Estos ejemplos, intencionadamente, tienen un elemento en común: el uso que los políticos hacen de estos engaños a niveles que llegan a preocupar a autores que comparan la situación actual con la que recorría Europa en los años 30, a saber, la caída de comportamientos democráticos de acuerdos y pactos y el auge de actitudes excluyentes de corte autoritario. Cuando se hace la lista de casos actuales, se observa que no se trata de algo que tenga que ver con la dimensión política derecha-izquierda. El autoritarismo se da en todos los puntos de esa dimensión. Desde esa perspectiva, no cabe el «Spain is different» simplemente porque no exista un Front National, un UKIP o una AfD, ni los post-comunistas Orbán, Zeman, Kaczy?ski o Fico. Basta con ver cuál ha sido la dinámica «pactista» de los acuerdos planteados después de las pasados elecciones generales y asuntos posteriores.

No es novedad que los políticos mienten.
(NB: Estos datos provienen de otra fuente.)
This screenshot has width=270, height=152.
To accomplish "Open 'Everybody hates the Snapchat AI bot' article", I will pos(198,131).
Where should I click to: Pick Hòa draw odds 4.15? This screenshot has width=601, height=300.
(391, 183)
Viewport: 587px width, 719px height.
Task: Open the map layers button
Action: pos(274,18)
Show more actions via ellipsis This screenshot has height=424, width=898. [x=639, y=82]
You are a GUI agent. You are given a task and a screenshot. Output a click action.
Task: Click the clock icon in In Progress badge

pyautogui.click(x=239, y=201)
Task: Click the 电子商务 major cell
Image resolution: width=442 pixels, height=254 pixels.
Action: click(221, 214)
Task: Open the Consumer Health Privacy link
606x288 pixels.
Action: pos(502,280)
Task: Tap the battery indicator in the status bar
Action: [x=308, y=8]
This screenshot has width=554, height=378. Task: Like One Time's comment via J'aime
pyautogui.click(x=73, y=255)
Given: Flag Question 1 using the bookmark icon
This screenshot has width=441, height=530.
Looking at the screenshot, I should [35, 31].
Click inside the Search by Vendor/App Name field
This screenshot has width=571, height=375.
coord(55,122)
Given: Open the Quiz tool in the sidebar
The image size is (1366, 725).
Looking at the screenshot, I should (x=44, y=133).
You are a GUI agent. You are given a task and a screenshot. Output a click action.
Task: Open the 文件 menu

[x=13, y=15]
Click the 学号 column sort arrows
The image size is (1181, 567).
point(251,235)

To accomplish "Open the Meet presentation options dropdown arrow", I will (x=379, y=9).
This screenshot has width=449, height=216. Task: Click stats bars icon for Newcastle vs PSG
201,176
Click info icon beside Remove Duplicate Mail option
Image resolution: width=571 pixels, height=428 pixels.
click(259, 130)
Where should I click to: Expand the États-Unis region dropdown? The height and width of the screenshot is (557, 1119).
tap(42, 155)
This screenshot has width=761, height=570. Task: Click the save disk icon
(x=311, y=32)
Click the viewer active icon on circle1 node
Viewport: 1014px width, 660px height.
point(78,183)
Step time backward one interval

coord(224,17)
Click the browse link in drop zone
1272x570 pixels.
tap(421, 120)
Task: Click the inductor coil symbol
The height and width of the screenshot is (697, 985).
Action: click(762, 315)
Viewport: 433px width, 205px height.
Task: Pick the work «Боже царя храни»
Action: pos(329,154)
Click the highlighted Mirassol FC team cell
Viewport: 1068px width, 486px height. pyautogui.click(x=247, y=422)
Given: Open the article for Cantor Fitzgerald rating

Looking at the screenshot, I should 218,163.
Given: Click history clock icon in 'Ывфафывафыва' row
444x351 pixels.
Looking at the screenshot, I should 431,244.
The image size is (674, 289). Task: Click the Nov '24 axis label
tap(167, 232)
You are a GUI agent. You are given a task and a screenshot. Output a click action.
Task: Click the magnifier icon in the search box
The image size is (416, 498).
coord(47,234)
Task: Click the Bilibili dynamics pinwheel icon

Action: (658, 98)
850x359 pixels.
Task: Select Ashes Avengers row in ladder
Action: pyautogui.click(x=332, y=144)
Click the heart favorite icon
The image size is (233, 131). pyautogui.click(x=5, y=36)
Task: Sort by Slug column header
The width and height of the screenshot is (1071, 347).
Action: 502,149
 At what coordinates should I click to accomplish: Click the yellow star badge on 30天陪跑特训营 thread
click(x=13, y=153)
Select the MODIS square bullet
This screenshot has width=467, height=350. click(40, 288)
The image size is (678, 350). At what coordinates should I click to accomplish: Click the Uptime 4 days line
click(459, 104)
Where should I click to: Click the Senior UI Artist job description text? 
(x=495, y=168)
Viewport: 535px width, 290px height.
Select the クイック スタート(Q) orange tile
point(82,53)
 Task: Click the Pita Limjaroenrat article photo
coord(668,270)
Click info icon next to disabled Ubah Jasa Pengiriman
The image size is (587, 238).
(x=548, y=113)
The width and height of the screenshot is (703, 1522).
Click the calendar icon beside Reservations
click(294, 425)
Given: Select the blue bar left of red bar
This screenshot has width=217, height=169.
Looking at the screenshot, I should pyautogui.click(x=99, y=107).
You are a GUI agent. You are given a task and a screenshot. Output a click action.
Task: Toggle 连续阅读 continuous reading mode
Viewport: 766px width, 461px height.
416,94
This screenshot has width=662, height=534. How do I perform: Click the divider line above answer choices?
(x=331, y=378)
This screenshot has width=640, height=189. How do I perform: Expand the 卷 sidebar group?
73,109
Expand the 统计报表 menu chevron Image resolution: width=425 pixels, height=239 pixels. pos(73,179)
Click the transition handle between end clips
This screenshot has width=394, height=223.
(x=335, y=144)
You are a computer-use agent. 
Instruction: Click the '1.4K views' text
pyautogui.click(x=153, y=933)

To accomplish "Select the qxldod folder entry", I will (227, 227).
En Maquiavelo está como receta y en la actualidad hay prácticas abundantes. Un caso es el de los mails «hackeados» y ahora publicados entre Colin Powell, exsecretario de Estado estadounidense, y Jack Straw, exsecretario de Asuntos Exteriores británico, que lo habían sido cuando comenzó la aventura de Irak. Son e-mails de este año y comentan la inminente publicación del informe Chilcot que ahora ya se conoce. Por un lado, reconocen abiertamente el pasado uso de la mentira con absoluta tranquilidad. Por otro, están convencidos de que otros asuntos (en ese momento, «Brexit») distraerán a la opinión pública y a la publicada. Y, finalmente, dan por supuesto que acabarán olvidándolo, dado el nivel de superficialidad que parecen suponer en la ciudadanía.

Pero ahora las cosas se han complicado con la irrupción de internet, el correo electrónico y las redes sociales. El papel jugado por estos nuevos canales es ambiguo. Cierto que permiten una mejor información, como lo demuestra el caso que acabo de citar. Pero también es cierto que, sometiéndose a su reino (si no tienes Twitter es que no existes, y hasta televisiones y radios dedican espacios a los «trending topics») se corre el riesgo de aumentar la superficialidad de los análisis, los desahogos de agresividades reprimidas por la frustración que crea la crisis y la aparición de noticias falsas convertidas en virales o por impericia de sus trasmisores o ¿con más frecuencia? por uso sistemático por parte de organizaciones que han encontrado una manera fácil de influir en la opinión pública. El (¿ex?)candidato Trump tiene once millones de seguidores en Twitter.

Las mentiras en internet son un asunto interesante. Animal gregario que somos, nuestros chats y demás grupos están formados por gente de opiniones parecidas a las que es difícil convencer de lo contrario de lo que las mantiene unidas, pero cuyos sentimientos, percepciones equivocadas e inseguridades pueden ser fácilmente manipuladas proporcionando chivos expiatorios, «datos» incontrovertibles y certezas absolutas en la dirección apropiada.

Pero no hace falta instalarse en teorías conspirativas sobre grupos que se infiltran para canalizar opiniones. Puede suceder como fruto de la dinámica propia de unas sociedades en las que el temor a la soledad y a la falta de cimiento colectivo hace que se busquen soluciones lo más fáciles posibles para tales problemas reales y constatables.

La verdad ha dejado de ser el criterio básico. Lo que importa es el refuerzo del prejuicio y más en un contexto en el que se ha perdido la confianza en la política. De ahí la preocupación de algunos.